▶ [What to do]
**a.** According to the passage on the world and Australian economies, how much higher are world prices of Australia's base metals exports now than two years earlier?
**b.** Format every line of the records below as a Markdown table with the columns n and Line, where n is the row number and blank lines are omitted.

▶ [Extract to read]
++++++
Despite some slowing, growth remains quite strong in most of the smaller
east Asian economies. The tsunami disaster is unlikely to have a major
impact on aggregate GDP in the Asian region but will reduce growth in
the short term in Indonesia and Thailand, as well as in some smaller economies
on the Indian Ocean rim. Overall, most observers expect growth of the
world economy, though not as strong as last year, to continue in 2005
at an above-average pace for the third successive year.
The strong global economy has contributed to upward pressure on commodity
prices in the past couple of years. One important aspect of this was the
sharp rise in oil prices, which peaked in October last year. While the
rise in oil prices was seen as primarily a consequence of strong global
demand, supply disruptions also played a role, and much attention last
year was focused on the possible impact that higher prices might have
on global economic performance. With oil prices in recent months having
fluctuated in a range somewhat below their October peak, risks to the
global economy from that source appear to have lessened.
Prices of a range of other mineral commodities have generally remained
firm or increased further over recent months. For Australia, this is providing
a significant stimulus to national income and spending, with the prospect
of more to come. World prices of Australia's base metals exports are now
around 40 per cent higher than they were two years ago. For iron ore and
coal, substantial increases in contract prices are set to take effect
later this year, building on the already sharp increases of last year.
In addition to boosting incomes and spending in Australia, the effects
of rising commodity prices are also being seen in producer prices more
generally.
In international financial markets the main development recently has
been the continued decline in the US dollar. In the final three months
of last year the US dollar declined by 8 per cent against the euro and
7 per cent against the yen, to be around its lowest level in the past
decade. Since the beginning of 2005, the US dollar has recovered somewhat
against the euro, but has remained around its recent lows against the
yen and other Asian currencies. Movements in the US dollar have continued
to be the major influence on the Australian dollar over the past few months.
The domestic currency has generally traded in a range of US76 to US79
cents, and is around the middle of that range at present. The Australian
dollar's movement against other floating currencies has been modest.
Given the strength of the US economy, the Federal Reserve has further
tightened monetary policy and financial markets expect this to continue.
Even so, US government bond yields have remained remarkably stable at
around 4¼ per cent. In Australia, market yields, particularly at
the short end, have risen since early December, reflecting stronger employment
and prices data.
Most economic data in Australia have continued to suggest strong conditions
recently. Particularly noteworthy in recent months has been the performance
of the labour market, with employment posting a series of big increases
and the unemployment rate declining to its lowest level since the 1970s.
In addition, most business surveys reported conditions that were at high
levels throughout 2004, while consumer confidence has been close to record
levels. The high level of confidence was also reflected in the Australian
share market, which outperformed the markets of all other major countries
during 2004. Overall, while the national accounts had reported a surprisingly
weak outcome for growth in the September quarter, the range of other available
information suggests that the economy was in a strong condition through
last year and is likely to have maintained a good pace of growth entering
2005. With a favourable international environment, high levels of confidence
domestically, and further rises in the terms of trade adding to national
income, the prospects are that demand conditions will continue to encourage
growth in the period ahead.
++++++
▶ [Information provided]
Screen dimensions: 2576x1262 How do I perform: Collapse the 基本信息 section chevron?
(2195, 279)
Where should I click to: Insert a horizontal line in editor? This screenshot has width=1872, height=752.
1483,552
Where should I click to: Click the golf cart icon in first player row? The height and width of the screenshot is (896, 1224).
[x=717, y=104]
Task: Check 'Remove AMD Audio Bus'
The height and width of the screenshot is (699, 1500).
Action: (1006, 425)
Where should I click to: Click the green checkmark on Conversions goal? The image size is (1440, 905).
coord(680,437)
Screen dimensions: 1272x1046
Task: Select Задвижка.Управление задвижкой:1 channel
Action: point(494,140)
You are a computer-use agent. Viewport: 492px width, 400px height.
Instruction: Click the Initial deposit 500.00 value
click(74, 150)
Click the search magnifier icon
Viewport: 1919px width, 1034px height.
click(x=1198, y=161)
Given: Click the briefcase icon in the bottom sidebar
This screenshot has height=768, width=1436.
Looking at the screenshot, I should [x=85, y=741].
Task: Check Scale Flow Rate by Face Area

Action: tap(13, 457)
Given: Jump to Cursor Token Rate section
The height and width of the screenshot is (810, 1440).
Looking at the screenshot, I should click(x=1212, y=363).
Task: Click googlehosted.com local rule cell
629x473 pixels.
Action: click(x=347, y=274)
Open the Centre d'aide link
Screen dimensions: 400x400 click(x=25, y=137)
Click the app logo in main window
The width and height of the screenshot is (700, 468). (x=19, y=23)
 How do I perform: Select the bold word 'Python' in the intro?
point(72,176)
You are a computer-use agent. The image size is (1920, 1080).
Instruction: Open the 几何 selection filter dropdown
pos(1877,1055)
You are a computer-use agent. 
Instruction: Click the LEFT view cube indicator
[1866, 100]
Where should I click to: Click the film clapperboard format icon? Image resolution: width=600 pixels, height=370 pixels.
++++++
▶ [Results]
**a.** Around 40 percent higher.

**b.**
| n | Line |
|---|---|
| 1 | Screen dimensions: 2576x1262 How do I perform: Collapse the 基本信息 section chevron? |
| 2 | (2195, 279) |
| 3 | Where should I click to: Insert a horizontal line in editor? This screenshot has width=1872, height=752. |
| 4 | 1483,552 |
| 5 | Where should I click to: Click the golf cart icon in first player row? The height and width of the screenshot is (896, 1224). |
| 6 | [x=717, y=104] |
| 7 | Task: Check 'Remove AMD Audio Bus' |
| 8 | The height and width of the screenshot is (699, 1500). |
| 9 | Action: (1006, 425) |
| 10 | Where should I click to: Click the green checkmark on Conversions goal? The image size is (1440, 905). |
| 11 | coord(680,437) |
| 12 | Screen dimensions: 1272x1046 |
| 13 | Task: Select Задвижка.Управление задвижкой:1 channel |
| 14 | Action: point(494,140) |
| 15 | You are a computer-use agent. Viewport: 492px width, 400px height. |
| 16 | Instruction: Click the Initial deposit 500.00 value |
| 17 | click(74, 150) |
| 18 | Click the search magnifier icon |
| 19 | Viewport: 1919px width, 1034px height. |
| 20 | click(x=1198, y=161) |
| 21 | Given: Click the briefcase icon in the bottom sidebar |
| 22 | This screenshot has height=768, width=1436. |
| 23 | Looking at the screenshot, I should [x=85, y=741]. |
| 24 | Task: Check Scale Flow Rate by Face Area |
| 25 | Action: tap(13, 457) |
| 26 | Given: Jump to Cursor Token Rate section |
| 27 | The height and width of the screenshot is (810, 1440). |
| 28 | Looking at the screenshot, I should click(x=1212, y=363). |
| 29 | Task: Click googlehosted.com local rule cell |
| 30 | 629x473 pixels. |
| 31 | Action: click(x=347, y=274) |
| 32 | Open the Centre d'aide link |
| 33 | Screen dimensions: 400x400 click(x=25, y=137) |
| 34 | Click the app logo in main window |
| 35 | The width and height of the screenshot is (700, 468). (x=19, y=23) |
| 36 |  How do I perform: Select the bold word 'Python' in the intro? |
| 37 | point(72,176) |
| 38 | You are a computer-use agent. The image size is (1920, 1080). |
| 39 | Instruction: Open the 几何 selection filter dropdown |
| 40 | pos(1877,1055) |
| 41 | You are a computer-use agent.  |
| 42 | Instruction: Click the LEFT view cube indicator |
| 43 | [1866, 100] |
| 44 | Where should I click to: Click the film clapperboard format icon? Image resolution: width=600 pixels, height=370 pixels. |